„Du schaffst das!“: Erfolgreiche Selbstgespräche

- Nora Frey –

Mit sich selbst in Du-Form zu sprechen beeinflusst unser Handeln und unsere Leistung.

„Los, noch einen Kilometer. Du schaffst das!“ Das oder etwas Ähnliches wird sich schon so manch ein/e Marathonläufer/in auf den letzten Metern der Strecke gesagt haben. Forschende haben herausgefunden, dass circa 96% aller Erwachsenen regelmäßig mit sich selbst sprechen, meistens lautlos. Egal ob beim Lernen, zur Motivation beim Sport oder beim Durchgehen eines Textes vor einem wichtigen Vortrag, das Selbstgespräch hilft uns in so mancher Situation. Allerdings gibt es Unterschiede darin, wie Menschen mit sich selbst sprechen. Sie können dies aus der Ich-Perspektive tun, wie zum Beispiel eine junge Person, die über ihren schwierigen Mathehausaufgaben sitzt und sich denkt „Ich sollte das doch eigentlich können“. Eine andere Möglichkeit ist es, wie unser/e Marathonläufer/in im Eingangsbeispiel, in der Du-Form mit sich selbst zu sprechen. Während die Ich-Form häufig gebraucht wird, um die eigenen Gefühle oder Zustände zu beschreiben, sprechen wir in der Du-Form mit uns, um unsere Gefühle, Gedanken oder unser Verhalten zu regulieren, d.h. gezielt zu verändern. Dadurch erhoffen wir uns eine bessere Leistung. Auch der/die Marathonläufer/in sagt sich „Du schaffst das!“, um sich selbst zu motivieren und damit vielleicht schneller zum Ziel zu gelangen. 

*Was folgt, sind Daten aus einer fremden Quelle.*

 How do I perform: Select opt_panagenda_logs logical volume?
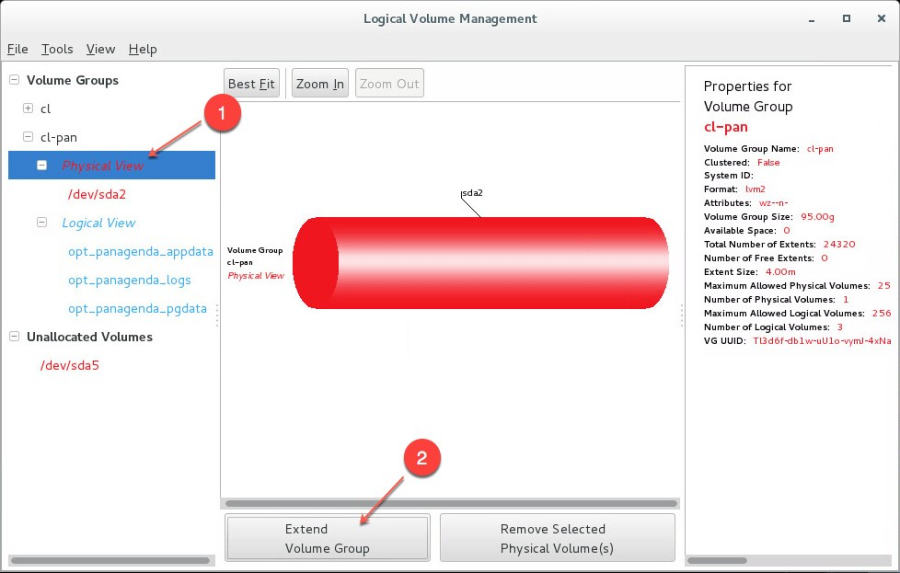tap(129, 280)
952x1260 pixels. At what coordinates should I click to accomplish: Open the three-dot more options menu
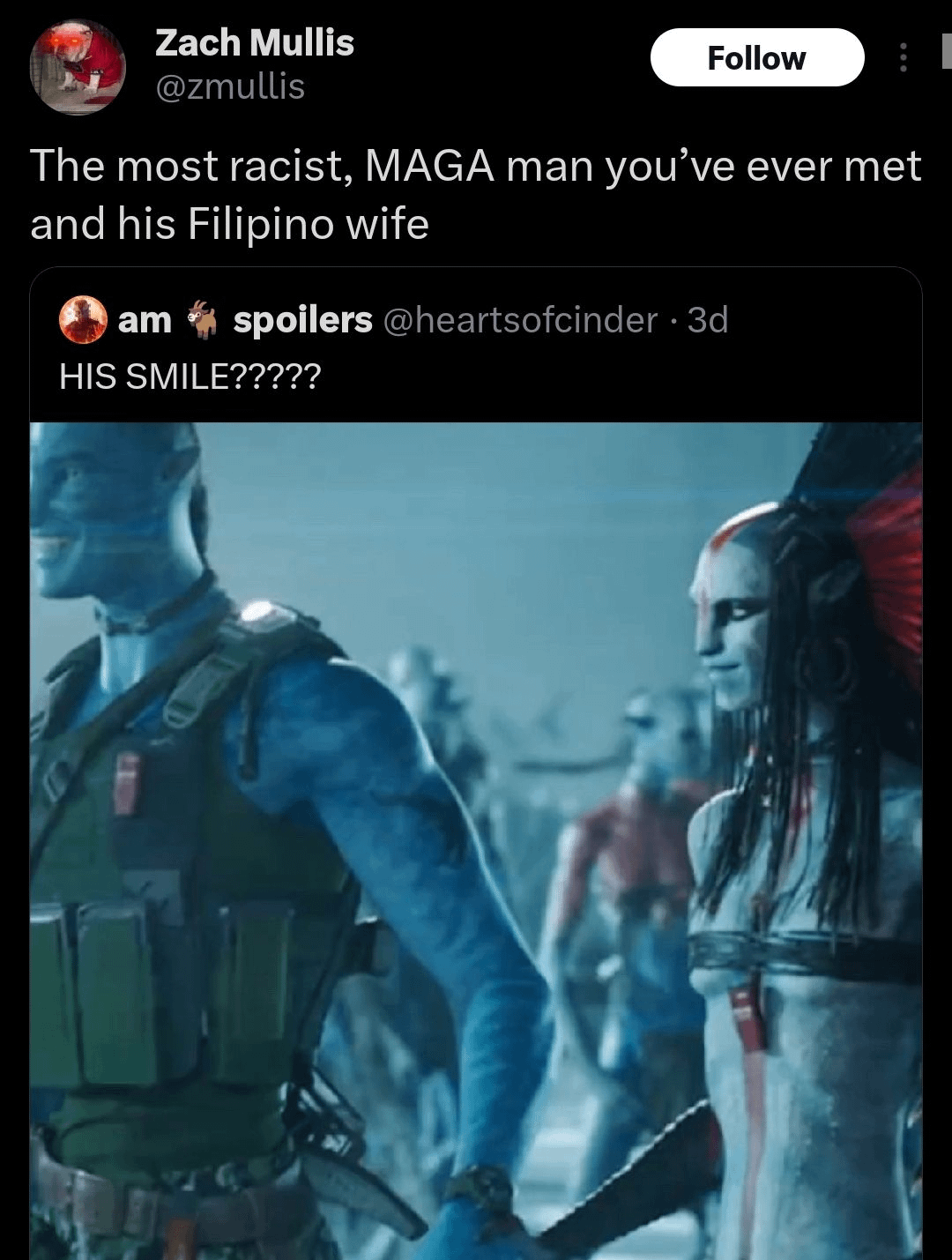902,58
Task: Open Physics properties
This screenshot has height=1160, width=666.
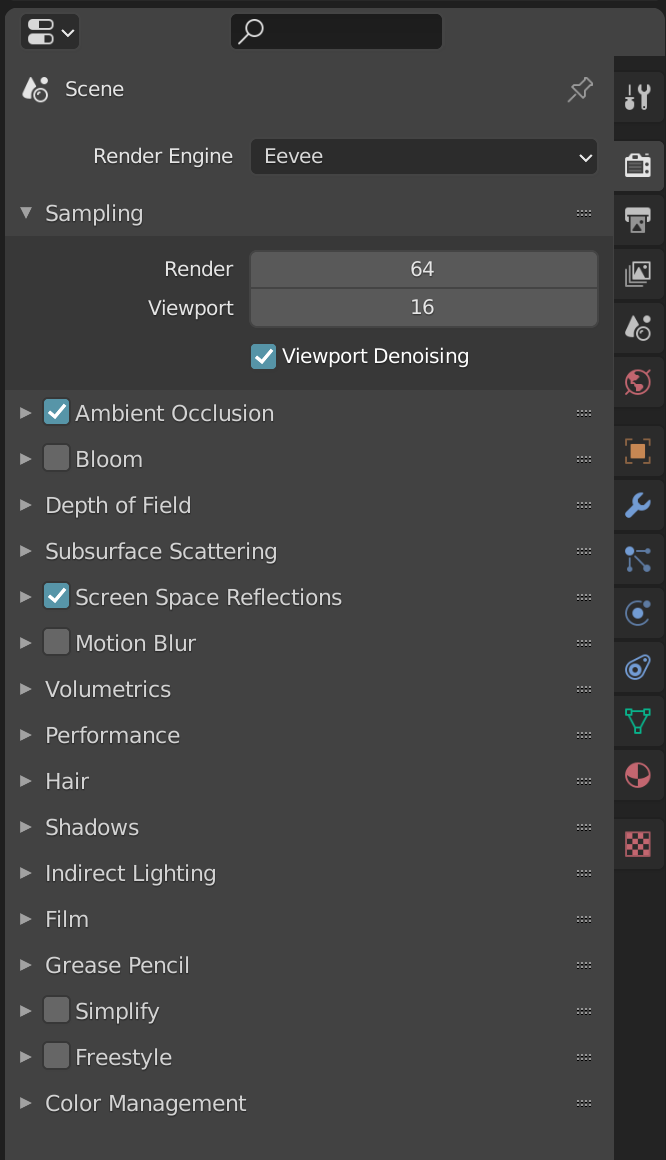Action: [x=638, y=613]
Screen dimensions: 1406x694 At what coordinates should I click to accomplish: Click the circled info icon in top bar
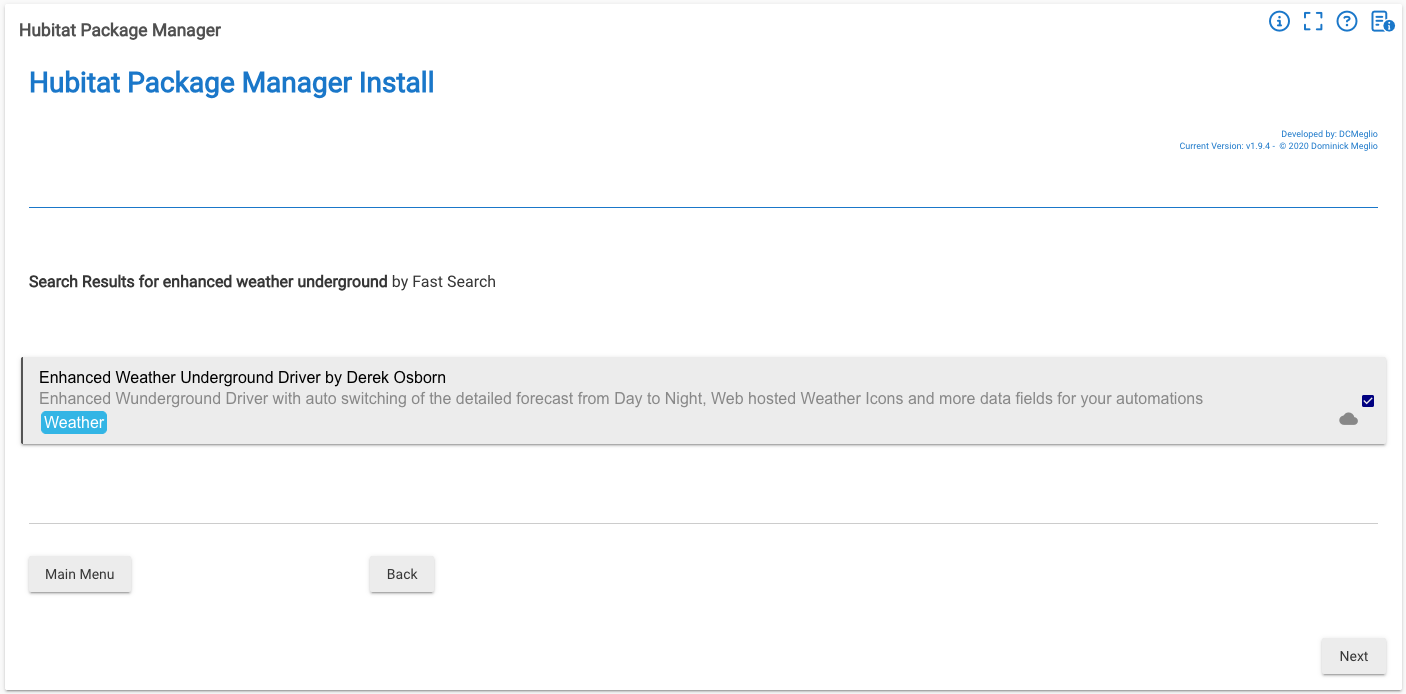[x=1279, y=21]
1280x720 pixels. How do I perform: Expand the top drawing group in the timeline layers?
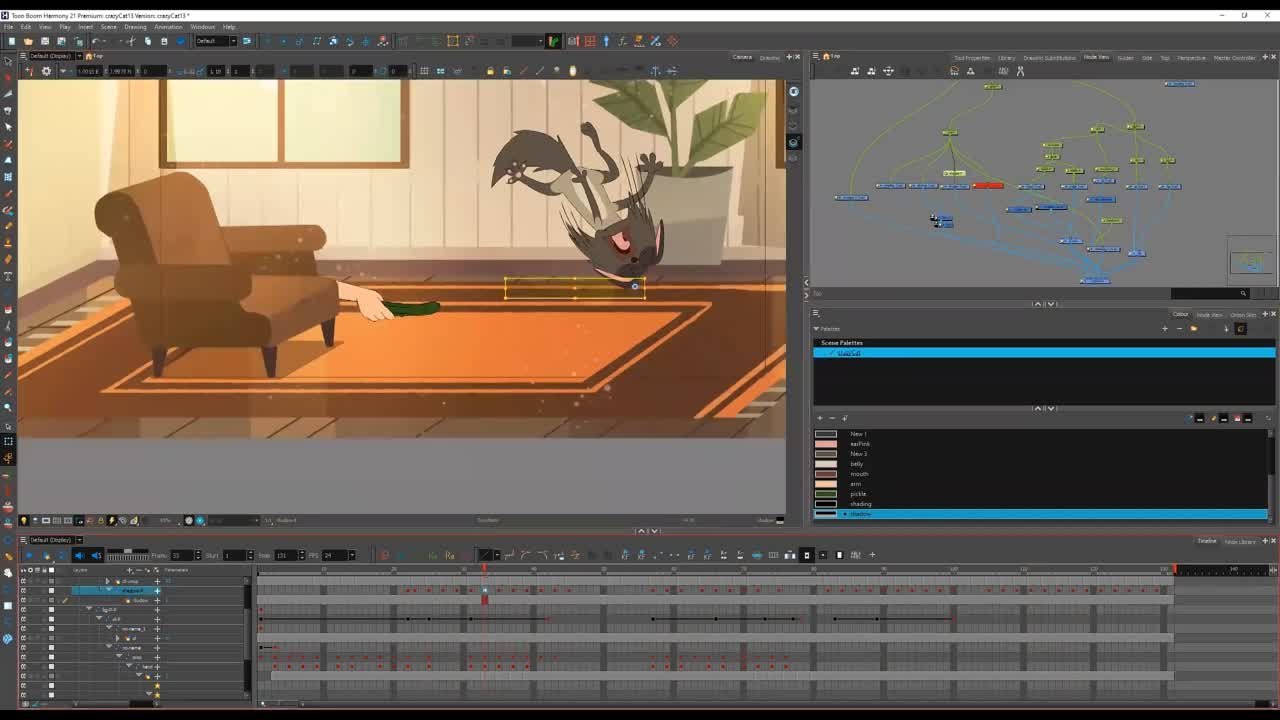(x=108, y=580)
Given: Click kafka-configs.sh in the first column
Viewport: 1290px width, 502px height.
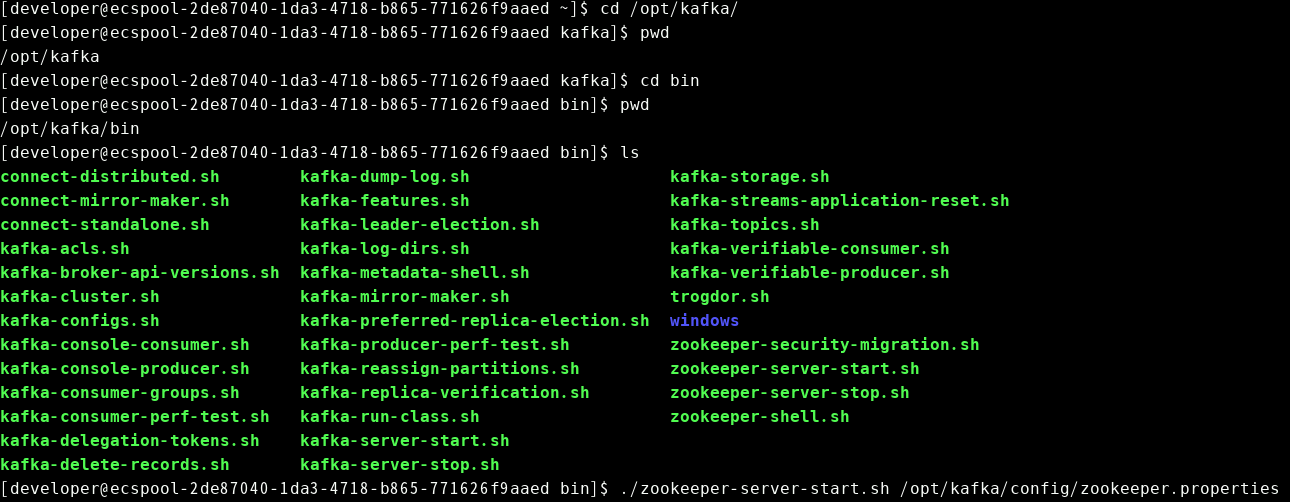Looking at the screenshot, I should click(x=79, y=321).
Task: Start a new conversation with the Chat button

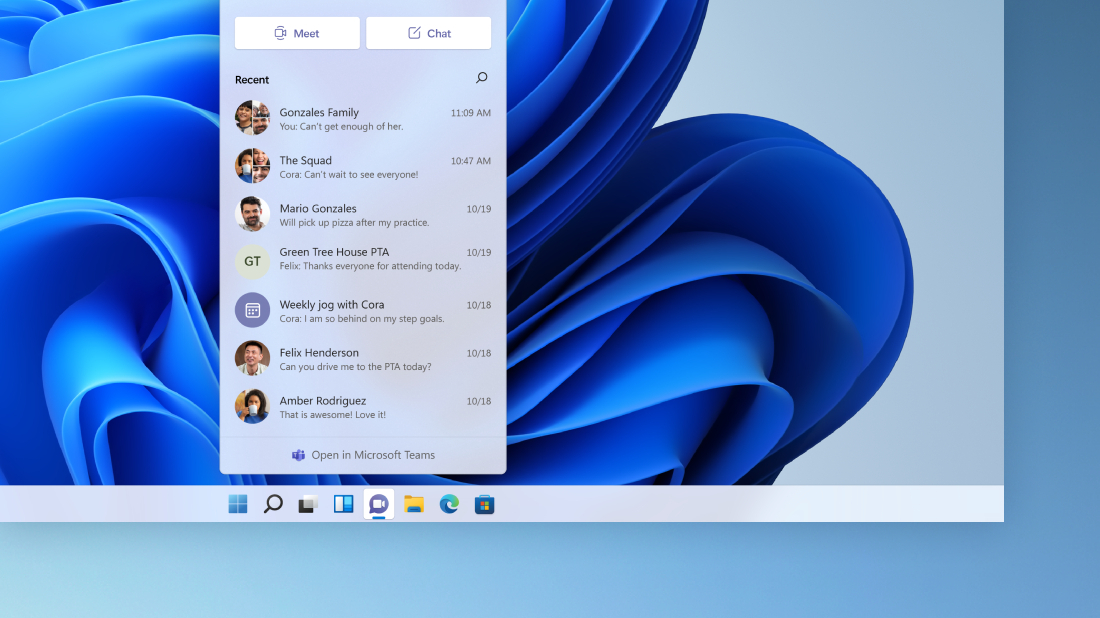Action: tap(428, 32)
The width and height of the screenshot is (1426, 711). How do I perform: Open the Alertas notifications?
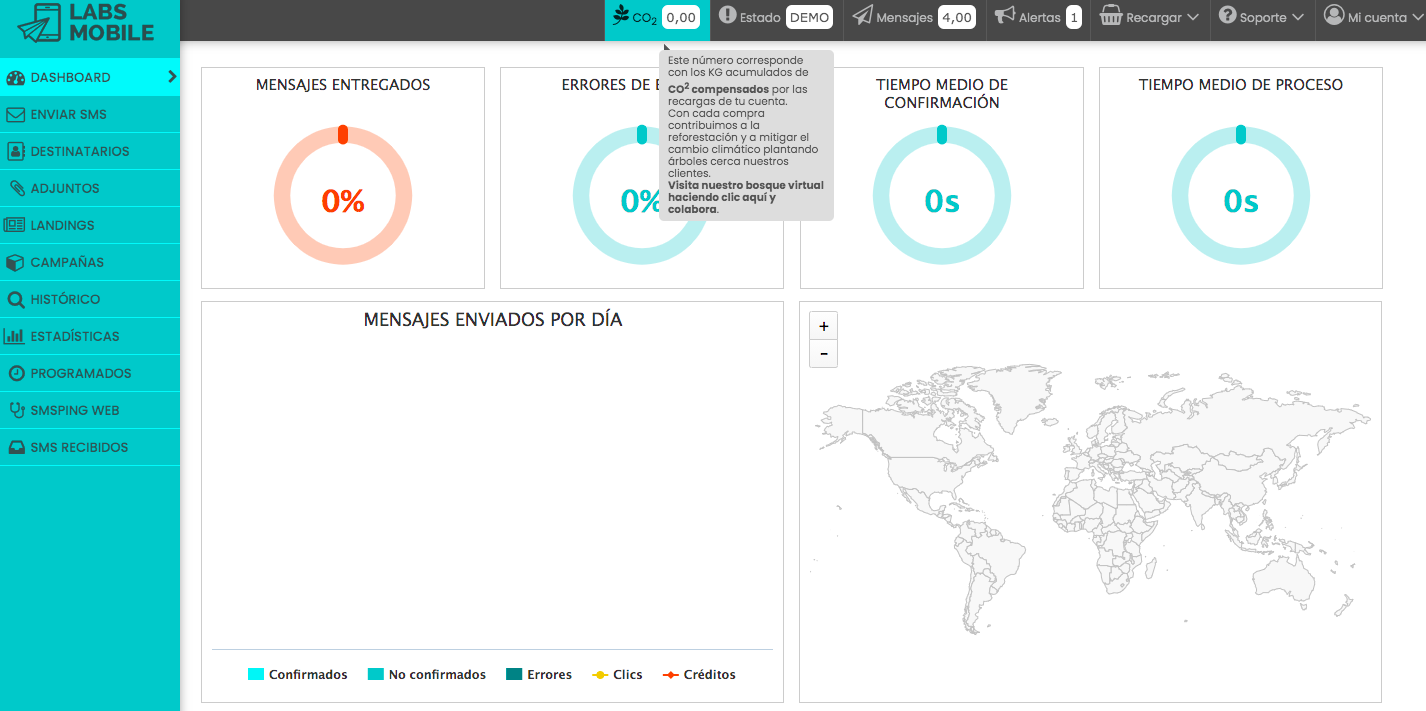tap(1037, 18)
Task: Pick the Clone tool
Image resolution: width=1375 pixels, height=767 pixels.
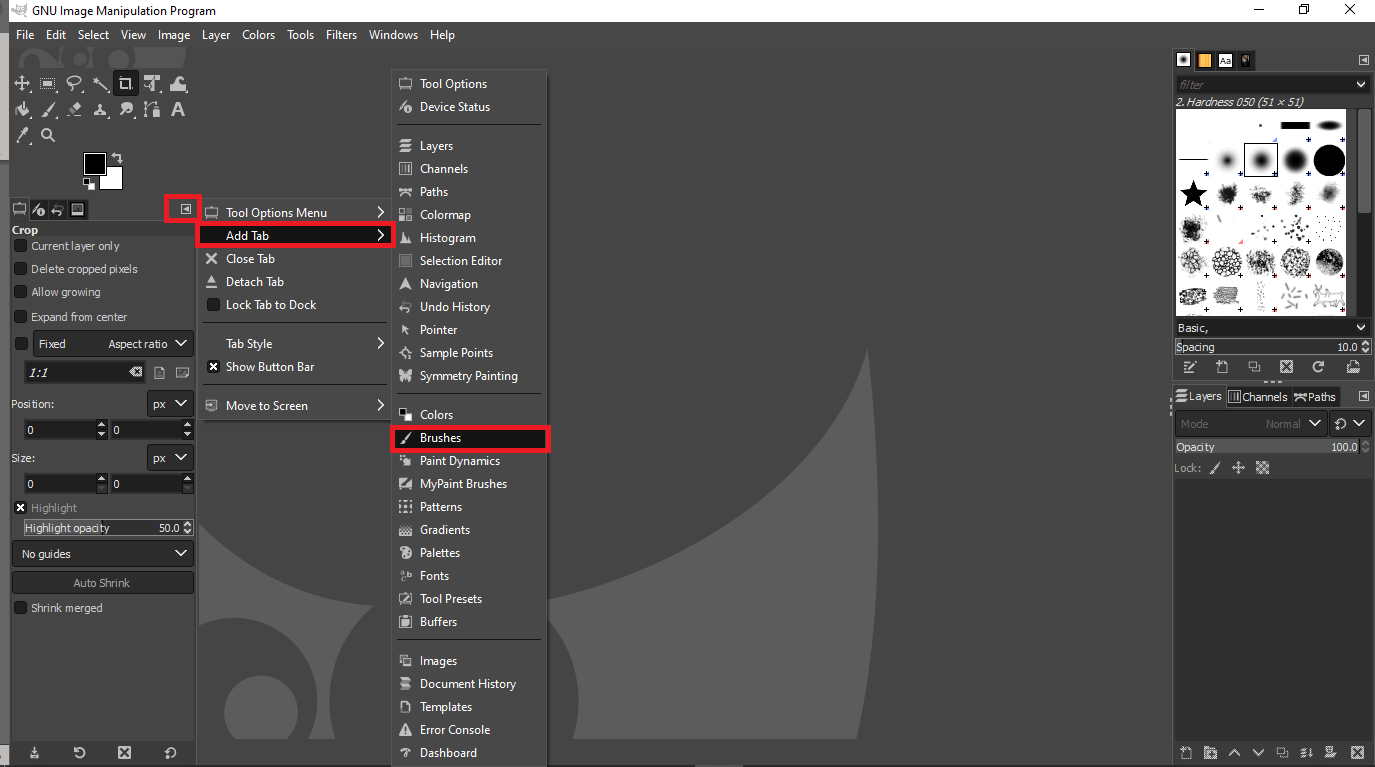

Die beiden US-amerikanischen Forscherinnen Sanda Dolcos und Dolores Albarracin wollten herausfinden, ob es einen Unterschied für die tatsächliche Leistung macht, wenn man Selbstgespräche in Du- anstatt der Ich-Form führt. Hierzu führten die Forscherinnen eine Studie an 143 US-amerikanischen Studierenden durch. Diese wurden in drei Gruppen eingeteilt: Die „Du-Gruppe“, die „Ich-Gruppe“ und eine Kontroll­gruppe. Alle Teilnehmenden mussten sogenannte Anagrammaufgaben lösen. Anagramme sind Folgen von Buchstaben, aus denen man durch Umsortieren sinnvolle Wörter bilden kann. Die Teilnehmenden der „Du-Gruppe“ wurden zuvor aufgefordert, Ratschläge in Du-Form aufzuschreiben, die ihnen später beim Lösen der Anagrammaufgaben helfen sollten. Die Teilnehmenden der „Ich-Gruppe“ notierten ebenfalls Ratschläge, allerdings in der Ich-Form. Die Kontroll­gruppe löste einfach nur die Anagrammaufgaben. Im Anschluss wurden alle Teilnehmenden gefragt, wie gut ihnen die Anagrammaufgabe gefallen habe und wie gerne sie eine ähnliche Aufgabe bearbeiten würden.

  

Die Ergebnisse sprechen für die Annahmen der Forscherinnen. Im Vergleich zur „Ich-Gruppe“ zeigten Teilnehmende der „Du-Gruppe“  eine bessere Leistung beim Lösen der Anagramme und mochten  sowohl die Anagrammaufgaben lieber, wie auch den Gedanken eine ähnliche Aufgaben zu bearbeiten. Weitere Untersuchungen zeigten, dass die bessere Leistung und die Motivation für zukünftige, ähnliche Aufgaben durch die positivere Einstellung zur Aufgabe bei Selbstgesprächen in Du-Form vermittelt werden.

Es zeigt sich also, dass Selbstgespräche in Du-Form unsere Einstellung gegenüber aktuellen, aber auch zukünftigen, ähnlichen Aufgaben verbessern und damit zu besseren Leistungen führen können. Unser/e Marathonläufer/in hat demnach genau die richtige Perspektive gewählt, um sich selbst zu motivieren und sollte auch beim nächsten Marathon wieder mit Freude mit von der Partie sein! Auch uns können die Er­kenntnisse dieser Untersuchung weiterhelfen. Probieren Sie doch auch mal bei der nächsten schwierigen oder unangenehmen Tätigkeit, sich durch Selbstgespräche in der Du-Form zu motivieren!

Dolcos, S., & Albarracin, D. (2014). The inner speech of behavioral regulation: Intentions and task performance strengthen when you talk to yourself as a You. European Journal of Social Psychology, 44(6), 636–642.